DATA PROVIDED:
•••

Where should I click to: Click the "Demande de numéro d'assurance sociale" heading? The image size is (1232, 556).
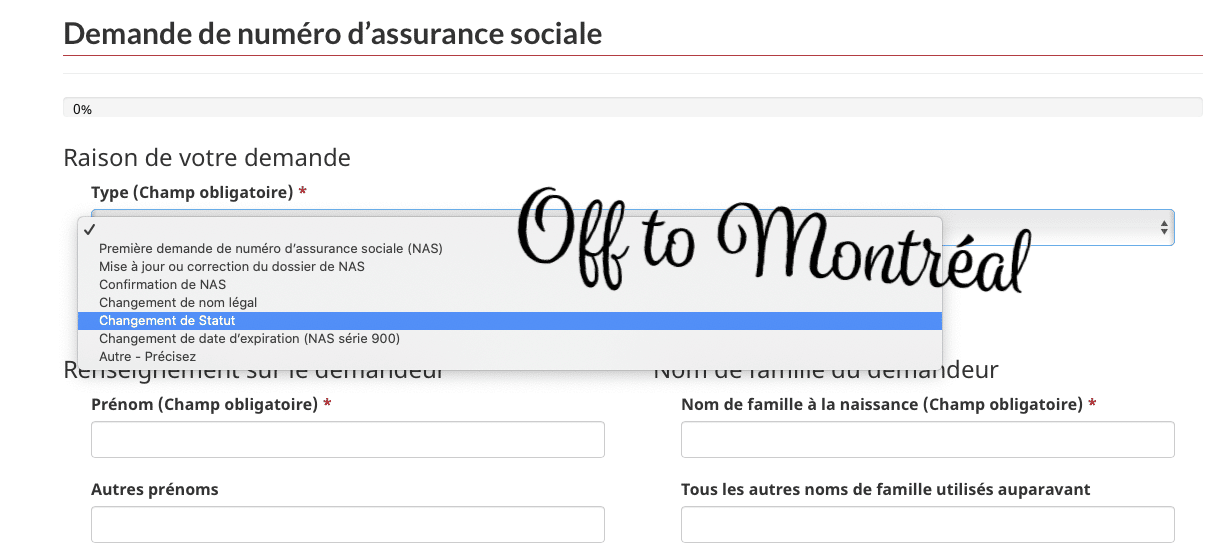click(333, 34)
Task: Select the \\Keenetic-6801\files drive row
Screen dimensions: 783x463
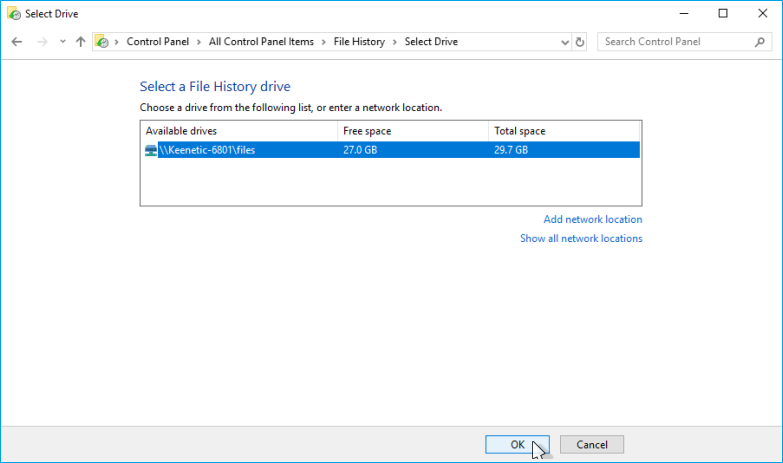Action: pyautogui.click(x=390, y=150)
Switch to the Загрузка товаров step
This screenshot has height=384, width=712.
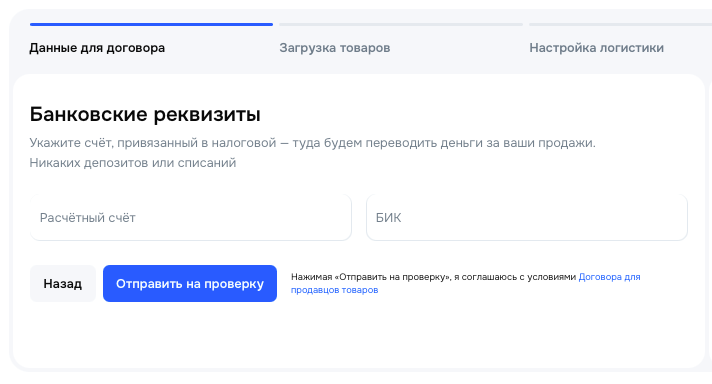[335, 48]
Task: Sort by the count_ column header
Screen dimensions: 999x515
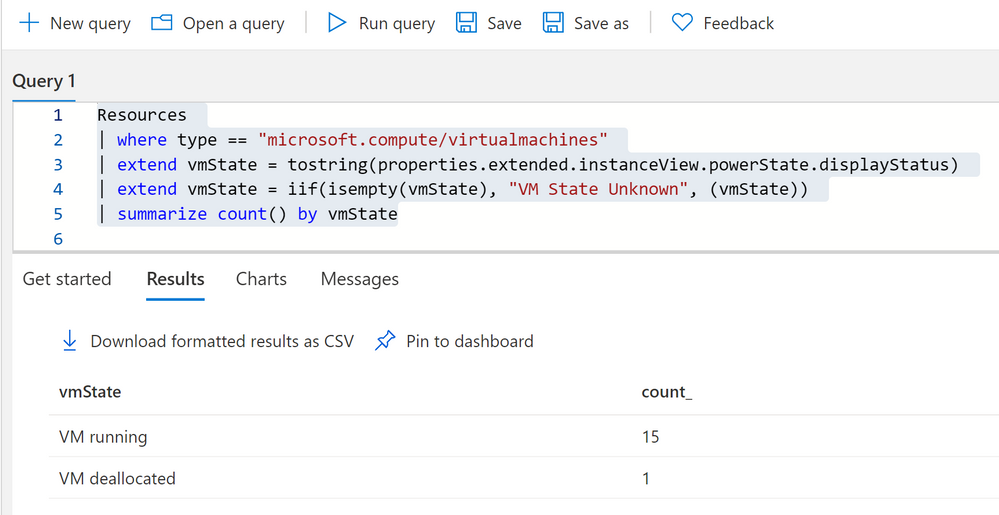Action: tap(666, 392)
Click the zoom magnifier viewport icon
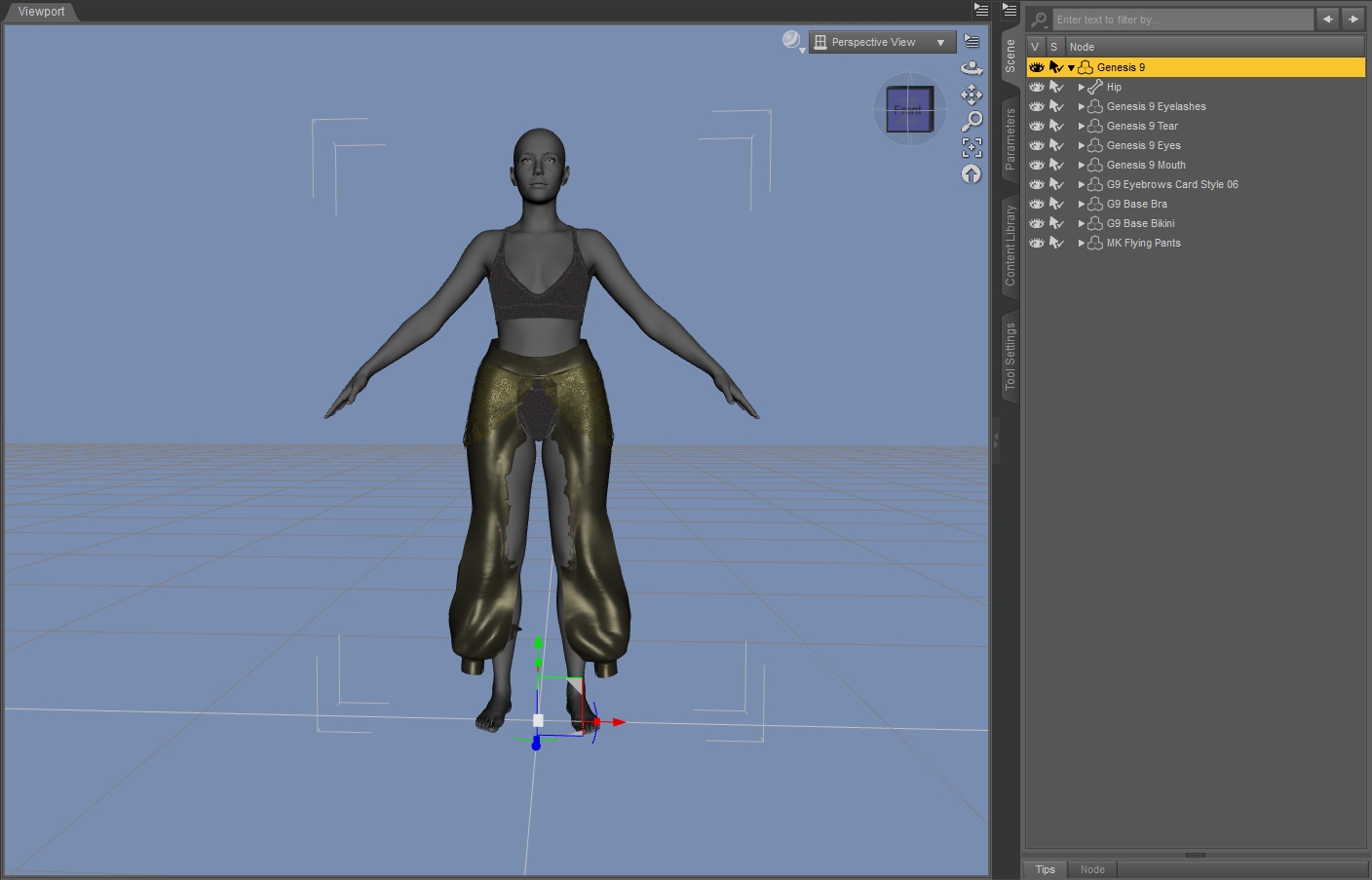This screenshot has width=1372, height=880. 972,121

•••

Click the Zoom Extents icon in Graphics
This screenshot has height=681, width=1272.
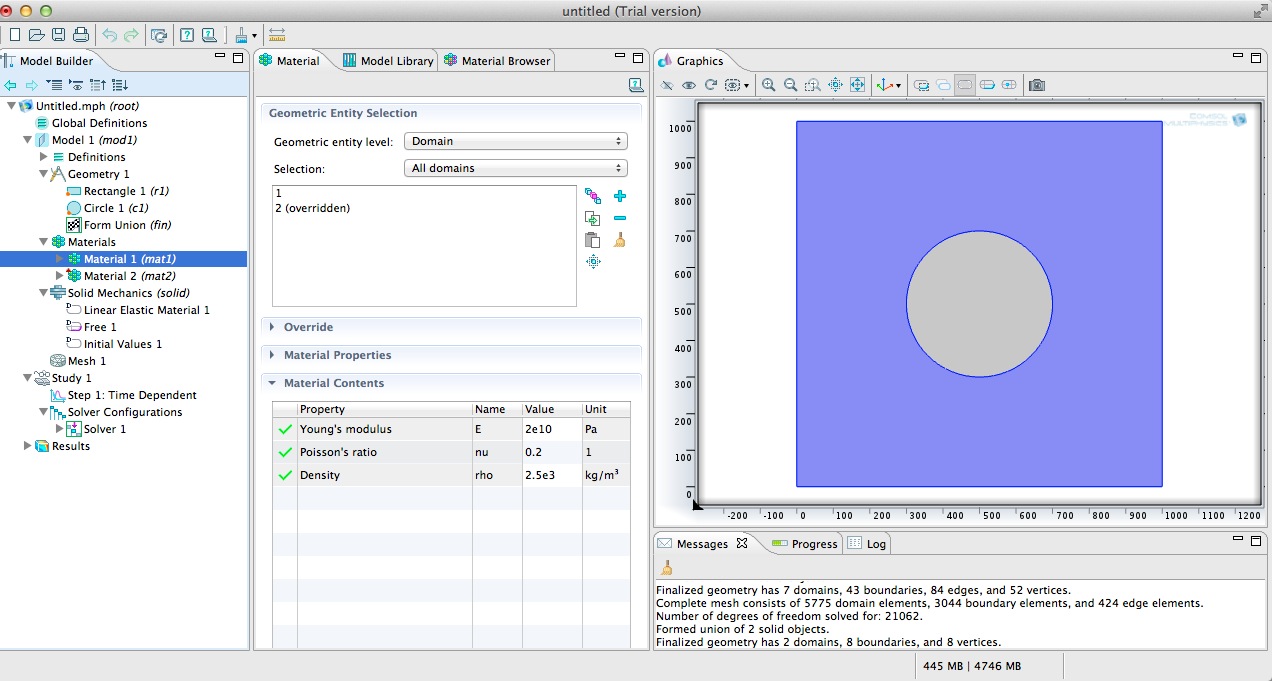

•••

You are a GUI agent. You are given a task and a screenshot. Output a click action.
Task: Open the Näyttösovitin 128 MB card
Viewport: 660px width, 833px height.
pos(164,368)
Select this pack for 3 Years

•••

EXERCISE DIRECTIONS:
From the data above, reproduce word for word the lines running from the line with "Click the Zoom Extents icon in Graphics" to the line with "This screenshot has height=681, width=1272.", ends included.

SOLVED EXERCISE:
Click the Zoom Extents icon in Graphics
This screenshot has height=681, width=1272.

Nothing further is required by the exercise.